Como adiantado pelo DCM, os interesses de empresas como o Carrefour, acusada de participar da degradação do meio ambiente brasileiro, em particular da Amazônia, estarão entre as principais motivações da delegação francesa.

“Emmanuel Macron fará a viagem na companhia de uma grande delegação de homens e mulheres de negócios tais quais o Carrefour, Airbus, a empresa de cimentos Vicat e diversas pequenas e médias empresas em setores inovadores”, enumera o Le Monde.

“A França se gaba de ser, por meio de suas empresas metropolitanas, o quarto maior investidor estrangeiro no Brasil, com 520 mil empregos e 61 bilhões de euros em lucros.”

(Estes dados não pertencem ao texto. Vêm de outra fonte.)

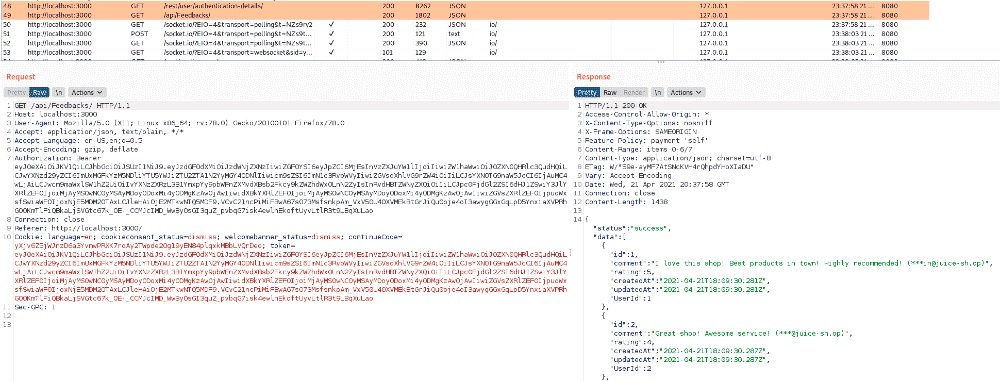This screenshot has width=1000, height=381.
Task: Toggle the Request \n non-printable characters button
Action: (x=58, y=93)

“O chefe de Estado francês deverá assim participar em São Paulo de um grande ‘fórum de negócios’ na presença de empresários dos dois países. Um jeito de mostrar que as relações econômicas podem prosperar sem um tratado de livre-comércio”, afirma.

Defesa

Ainda de acordo com o Le Monde, a defesa será um dos elementos centrais da visita, em particular durante a passagem pela base de Itaguaí no Rio de Janeiro, “onde estão atracados submarinos de fabricação franco-brasileira, destinados a proteger os 8.500 quilômetros de costa do gigante latino-americano, construídos num acordo de cooperação militar assinado em 2008, durante o segundo mandato de Lula”.

O diário lembra que um segundo submersível a propulsão “clássica” batizado de “Humaitá” foi colocado em operação em janeiro e que um novo submarino a propulsão nuclear está em fase de estudos.

Hospitalidade máxima

Le Monde revela que o acolhimento de Emmanuel Macron em Brasília, onde está previsto um almoço informal na última etapa da viagem, em 28 de março, terá direito a um protocolo inédito, considerado de nível máximo no âmbito diplomático.

“Emmanuel Macron não será recebido no Planalto, local de trabalho do chefe de Estado brasileiro, mas na intimidade da residência oficial do Alvorada. Um privilégio raro, que não foi concedido a nenhum outro líder europeu desde o retorno de Lula ao poder”.

“Trata-se do protocolo do mais alto nível de protocolo possível. Espera-se que os franceses fiquem sensibilizados”, aponta um diplomata brasileiro ao jornal da França.

O jornal não esclarece o que o Brasil busca por meio dessa sensibilização, se quer por exemplo derrubar o anunciado veto francês nas negociações do acordo Mercosul-UE, mas é possível imaginar que sim, visto que é o assunto de ataque frontal.

Ainda mais levando em consideração que a presidência francesa comunicou que o tema não seria abordado oficialmente.